• _ASSIGNED TASK_
I need every line that includes the word "video" copied from the material.

• _MATERIAL FOR THIS EXERCISE_

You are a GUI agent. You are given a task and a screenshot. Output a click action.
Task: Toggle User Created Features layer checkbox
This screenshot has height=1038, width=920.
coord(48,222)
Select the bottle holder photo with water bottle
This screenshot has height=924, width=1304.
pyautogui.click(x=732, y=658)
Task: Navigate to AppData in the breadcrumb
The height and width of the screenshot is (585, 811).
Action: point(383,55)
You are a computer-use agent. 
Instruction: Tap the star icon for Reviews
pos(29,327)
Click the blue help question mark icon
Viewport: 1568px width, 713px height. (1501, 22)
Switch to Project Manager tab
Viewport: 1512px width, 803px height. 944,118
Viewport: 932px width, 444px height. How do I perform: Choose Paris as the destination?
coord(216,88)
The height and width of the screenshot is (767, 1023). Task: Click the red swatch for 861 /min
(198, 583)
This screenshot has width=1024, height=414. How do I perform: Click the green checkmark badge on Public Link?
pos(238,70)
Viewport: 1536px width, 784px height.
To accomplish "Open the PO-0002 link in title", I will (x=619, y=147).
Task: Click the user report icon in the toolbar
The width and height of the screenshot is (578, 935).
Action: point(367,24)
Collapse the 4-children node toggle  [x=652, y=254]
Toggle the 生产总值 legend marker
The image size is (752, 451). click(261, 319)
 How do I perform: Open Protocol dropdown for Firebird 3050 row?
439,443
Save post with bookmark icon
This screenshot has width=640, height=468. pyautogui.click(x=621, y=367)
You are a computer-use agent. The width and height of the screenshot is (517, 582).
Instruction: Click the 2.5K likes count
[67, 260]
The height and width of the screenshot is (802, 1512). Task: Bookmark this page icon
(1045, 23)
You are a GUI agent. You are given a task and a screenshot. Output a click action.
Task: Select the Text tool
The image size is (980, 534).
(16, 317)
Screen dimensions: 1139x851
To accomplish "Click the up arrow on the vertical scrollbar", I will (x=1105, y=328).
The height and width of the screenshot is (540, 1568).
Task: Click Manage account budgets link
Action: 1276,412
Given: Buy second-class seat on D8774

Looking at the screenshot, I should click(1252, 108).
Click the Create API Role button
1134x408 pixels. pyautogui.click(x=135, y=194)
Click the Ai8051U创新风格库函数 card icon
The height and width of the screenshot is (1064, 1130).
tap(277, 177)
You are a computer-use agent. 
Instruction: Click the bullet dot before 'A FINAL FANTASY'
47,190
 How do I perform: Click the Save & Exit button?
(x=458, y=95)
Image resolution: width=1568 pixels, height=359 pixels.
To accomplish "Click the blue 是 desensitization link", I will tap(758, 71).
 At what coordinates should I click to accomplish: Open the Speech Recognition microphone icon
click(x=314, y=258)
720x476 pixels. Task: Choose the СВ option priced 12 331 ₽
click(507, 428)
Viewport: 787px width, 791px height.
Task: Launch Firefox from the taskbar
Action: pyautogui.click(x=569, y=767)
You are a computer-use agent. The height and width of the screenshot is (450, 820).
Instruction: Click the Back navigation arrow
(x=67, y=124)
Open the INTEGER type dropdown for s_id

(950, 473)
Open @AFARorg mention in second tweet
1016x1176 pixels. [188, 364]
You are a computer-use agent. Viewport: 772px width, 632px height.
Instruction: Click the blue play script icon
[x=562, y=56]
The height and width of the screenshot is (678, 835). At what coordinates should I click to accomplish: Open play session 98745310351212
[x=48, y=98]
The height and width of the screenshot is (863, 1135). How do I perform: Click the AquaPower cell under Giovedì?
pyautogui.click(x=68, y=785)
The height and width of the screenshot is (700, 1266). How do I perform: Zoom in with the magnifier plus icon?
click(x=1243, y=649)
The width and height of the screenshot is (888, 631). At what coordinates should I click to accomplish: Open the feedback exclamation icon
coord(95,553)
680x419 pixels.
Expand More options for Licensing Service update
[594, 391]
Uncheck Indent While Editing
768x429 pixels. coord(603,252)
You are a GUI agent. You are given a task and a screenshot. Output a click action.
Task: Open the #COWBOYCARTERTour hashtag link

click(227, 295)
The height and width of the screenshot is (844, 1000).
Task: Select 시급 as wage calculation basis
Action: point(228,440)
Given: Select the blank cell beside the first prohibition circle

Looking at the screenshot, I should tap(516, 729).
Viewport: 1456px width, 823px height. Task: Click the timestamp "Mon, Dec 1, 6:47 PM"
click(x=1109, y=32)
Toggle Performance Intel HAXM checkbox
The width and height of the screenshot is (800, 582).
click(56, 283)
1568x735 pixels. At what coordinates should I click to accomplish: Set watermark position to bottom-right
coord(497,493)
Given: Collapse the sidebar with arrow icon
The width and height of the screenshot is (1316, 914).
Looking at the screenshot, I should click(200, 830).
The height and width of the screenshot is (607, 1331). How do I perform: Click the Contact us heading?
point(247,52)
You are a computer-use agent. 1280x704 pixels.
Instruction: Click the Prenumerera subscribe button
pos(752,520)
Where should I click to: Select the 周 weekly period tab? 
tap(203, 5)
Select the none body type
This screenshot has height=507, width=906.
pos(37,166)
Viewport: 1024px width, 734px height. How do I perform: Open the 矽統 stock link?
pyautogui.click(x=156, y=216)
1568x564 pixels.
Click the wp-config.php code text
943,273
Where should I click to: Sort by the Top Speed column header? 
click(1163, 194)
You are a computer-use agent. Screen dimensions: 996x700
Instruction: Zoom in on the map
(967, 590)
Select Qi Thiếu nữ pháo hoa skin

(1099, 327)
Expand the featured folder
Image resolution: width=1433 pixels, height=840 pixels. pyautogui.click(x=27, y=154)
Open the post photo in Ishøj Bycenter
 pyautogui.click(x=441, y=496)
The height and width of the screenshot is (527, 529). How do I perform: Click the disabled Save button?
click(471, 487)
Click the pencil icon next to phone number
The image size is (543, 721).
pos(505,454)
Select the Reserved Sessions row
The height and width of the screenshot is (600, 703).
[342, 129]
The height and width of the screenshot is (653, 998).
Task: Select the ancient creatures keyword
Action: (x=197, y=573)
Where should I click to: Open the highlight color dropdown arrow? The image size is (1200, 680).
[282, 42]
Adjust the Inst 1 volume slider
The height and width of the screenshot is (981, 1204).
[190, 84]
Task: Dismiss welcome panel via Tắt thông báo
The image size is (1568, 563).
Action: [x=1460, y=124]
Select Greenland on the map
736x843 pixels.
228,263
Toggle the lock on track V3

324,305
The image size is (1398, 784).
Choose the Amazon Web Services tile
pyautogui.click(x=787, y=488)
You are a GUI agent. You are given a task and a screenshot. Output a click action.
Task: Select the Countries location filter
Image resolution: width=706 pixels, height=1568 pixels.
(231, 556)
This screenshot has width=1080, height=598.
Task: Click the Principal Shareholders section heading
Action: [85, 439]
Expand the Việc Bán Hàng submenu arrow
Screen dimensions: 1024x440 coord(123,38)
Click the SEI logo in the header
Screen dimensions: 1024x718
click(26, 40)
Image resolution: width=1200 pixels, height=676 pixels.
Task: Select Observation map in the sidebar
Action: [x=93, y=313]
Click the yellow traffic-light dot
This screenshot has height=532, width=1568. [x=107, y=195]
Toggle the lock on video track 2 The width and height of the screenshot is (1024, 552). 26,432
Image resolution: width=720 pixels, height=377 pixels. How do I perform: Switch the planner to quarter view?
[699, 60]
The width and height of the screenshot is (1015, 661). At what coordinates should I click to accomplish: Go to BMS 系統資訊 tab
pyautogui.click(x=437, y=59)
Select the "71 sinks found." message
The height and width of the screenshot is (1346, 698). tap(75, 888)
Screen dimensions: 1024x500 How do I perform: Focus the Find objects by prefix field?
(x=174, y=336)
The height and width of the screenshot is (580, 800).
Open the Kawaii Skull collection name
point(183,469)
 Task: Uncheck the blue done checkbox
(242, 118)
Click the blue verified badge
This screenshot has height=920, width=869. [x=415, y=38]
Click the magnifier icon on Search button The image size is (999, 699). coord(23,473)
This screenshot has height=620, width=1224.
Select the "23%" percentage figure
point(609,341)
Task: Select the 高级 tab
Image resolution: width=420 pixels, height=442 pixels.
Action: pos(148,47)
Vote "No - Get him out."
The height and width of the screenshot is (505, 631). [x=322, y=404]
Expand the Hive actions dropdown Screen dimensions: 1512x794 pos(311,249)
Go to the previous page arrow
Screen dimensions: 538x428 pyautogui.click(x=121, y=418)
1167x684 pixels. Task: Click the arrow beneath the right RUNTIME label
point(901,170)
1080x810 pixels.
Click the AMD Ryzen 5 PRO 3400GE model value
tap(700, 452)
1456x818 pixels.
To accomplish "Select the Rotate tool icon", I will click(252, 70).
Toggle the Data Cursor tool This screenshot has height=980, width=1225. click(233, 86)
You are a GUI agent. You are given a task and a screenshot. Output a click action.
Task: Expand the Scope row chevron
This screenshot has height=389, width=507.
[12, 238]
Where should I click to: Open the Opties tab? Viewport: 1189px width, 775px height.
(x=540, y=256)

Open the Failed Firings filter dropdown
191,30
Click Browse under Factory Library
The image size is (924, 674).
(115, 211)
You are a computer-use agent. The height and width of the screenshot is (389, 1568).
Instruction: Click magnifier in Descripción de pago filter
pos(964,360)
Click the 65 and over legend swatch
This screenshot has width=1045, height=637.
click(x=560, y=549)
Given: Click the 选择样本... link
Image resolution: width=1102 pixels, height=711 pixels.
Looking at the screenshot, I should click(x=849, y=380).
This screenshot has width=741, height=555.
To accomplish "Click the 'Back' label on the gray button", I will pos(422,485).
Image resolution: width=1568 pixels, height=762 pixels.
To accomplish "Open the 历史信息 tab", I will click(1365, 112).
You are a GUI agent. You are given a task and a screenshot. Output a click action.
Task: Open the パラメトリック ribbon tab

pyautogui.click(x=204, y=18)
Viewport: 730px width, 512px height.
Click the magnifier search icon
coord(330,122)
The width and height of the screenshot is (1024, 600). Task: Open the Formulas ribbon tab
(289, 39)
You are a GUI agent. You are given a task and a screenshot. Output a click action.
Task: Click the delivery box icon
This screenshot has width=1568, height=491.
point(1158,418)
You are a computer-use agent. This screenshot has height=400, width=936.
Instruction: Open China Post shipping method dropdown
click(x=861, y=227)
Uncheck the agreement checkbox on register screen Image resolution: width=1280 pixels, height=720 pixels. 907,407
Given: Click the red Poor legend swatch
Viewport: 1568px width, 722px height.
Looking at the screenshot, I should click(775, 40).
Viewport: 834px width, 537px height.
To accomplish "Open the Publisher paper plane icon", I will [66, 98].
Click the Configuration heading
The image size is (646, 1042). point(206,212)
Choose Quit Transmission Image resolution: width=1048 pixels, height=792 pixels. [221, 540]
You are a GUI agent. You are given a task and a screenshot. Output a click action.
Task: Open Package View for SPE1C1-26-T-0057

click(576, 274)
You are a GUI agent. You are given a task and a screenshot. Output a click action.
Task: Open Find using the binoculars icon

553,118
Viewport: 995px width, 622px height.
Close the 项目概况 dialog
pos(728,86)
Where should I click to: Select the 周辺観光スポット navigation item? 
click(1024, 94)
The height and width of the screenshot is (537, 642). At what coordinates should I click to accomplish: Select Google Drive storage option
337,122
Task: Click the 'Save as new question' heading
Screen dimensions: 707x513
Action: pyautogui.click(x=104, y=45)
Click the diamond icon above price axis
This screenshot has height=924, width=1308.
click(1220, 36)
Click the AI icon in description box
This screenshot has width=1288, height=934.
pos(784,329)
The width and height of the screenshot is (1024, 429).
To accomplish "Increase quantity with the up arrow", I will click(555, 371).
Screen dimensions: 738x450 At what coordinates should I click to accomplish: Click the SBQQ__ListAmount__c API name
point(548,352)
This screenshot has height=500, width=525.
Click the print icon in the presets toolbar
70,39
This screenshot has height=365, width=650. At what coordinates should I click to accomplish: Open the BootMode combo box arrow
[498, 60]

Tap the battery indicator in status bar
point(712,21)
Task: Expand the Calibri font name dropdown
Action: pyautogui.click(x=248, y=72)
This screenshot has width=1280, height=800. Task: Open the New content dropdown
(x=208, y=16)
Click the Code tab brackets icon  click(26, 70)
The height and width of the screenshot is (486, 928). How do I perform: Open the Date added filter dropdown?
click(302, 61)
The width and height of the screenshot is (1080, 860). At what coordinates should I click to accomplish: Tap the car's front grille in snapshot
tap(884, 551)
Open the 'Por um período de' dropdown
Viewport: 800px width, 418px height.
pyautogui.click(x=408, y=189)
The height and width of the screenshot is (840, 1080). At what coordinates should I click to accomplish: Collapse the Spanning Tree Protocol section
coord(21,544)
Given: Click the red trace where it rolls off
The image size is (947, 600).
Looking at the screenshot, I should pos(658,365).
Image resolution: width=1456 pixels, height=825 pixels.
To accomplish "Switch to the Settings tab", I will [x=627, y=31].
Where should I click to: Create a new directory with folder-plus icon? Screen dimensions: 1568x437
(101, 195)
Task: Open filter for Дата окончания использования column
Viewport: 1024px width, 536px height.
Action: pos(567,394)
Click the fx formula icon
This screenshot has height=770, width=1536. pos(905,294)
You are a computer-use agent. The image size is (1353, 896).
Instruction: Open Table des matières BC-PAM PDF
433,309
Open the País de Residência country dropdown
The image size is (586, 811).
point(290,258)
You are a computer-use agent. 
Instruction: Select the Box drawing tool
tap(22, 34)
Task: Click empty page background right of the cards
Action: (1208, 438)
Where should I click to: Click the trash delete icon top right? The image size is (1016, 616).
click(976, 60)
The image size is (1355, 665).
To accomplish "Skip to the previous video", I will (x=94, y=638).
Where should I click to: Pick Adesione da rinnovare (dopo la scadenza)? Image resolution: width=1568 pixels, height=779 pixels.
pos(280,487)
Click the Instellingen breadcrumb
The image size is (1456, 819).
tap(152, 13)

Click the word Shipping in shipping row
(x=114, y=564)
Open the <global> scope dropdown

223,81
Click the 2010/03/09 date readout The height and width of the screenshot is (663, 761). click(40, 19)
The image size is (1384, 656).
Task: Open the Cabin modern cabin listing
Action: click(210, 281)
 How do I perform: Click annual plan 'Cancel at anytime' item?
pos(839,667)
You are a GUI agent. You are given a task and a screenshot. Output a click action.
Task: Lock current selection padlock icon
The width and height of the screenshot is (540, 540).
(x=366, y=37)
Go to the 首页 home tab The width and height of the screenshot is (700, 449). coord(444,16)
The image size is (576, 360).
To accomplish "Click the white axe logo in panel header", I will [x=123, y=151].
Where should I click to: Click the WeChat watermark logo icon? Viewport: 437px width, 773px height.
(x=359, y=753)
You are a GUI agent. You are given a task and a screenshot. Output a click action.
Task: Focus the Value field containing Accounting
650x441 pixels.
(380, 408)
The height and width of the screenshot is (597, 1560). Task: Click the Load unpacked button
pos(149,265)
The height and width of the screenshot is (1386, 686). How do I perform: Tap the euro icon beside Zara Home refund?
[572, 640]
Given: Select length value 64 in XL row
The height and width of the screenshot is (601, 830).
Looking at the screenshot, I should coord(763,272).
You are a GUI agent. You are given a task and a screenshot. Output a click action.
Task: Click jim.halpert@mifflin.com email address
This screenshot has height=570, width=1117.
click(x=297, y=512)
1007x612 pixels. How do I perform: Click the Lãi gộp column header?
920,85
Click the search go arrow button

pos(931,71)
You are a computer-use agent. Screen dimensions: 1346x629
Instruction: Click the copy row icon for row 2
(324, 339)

• _RESPONSE BOX_
Toggle the lock on video track 2 The width and height of the screenshot is (1024, 552). 26,432
To accomplish "Skip to the previous video", I will (x=94, y=638).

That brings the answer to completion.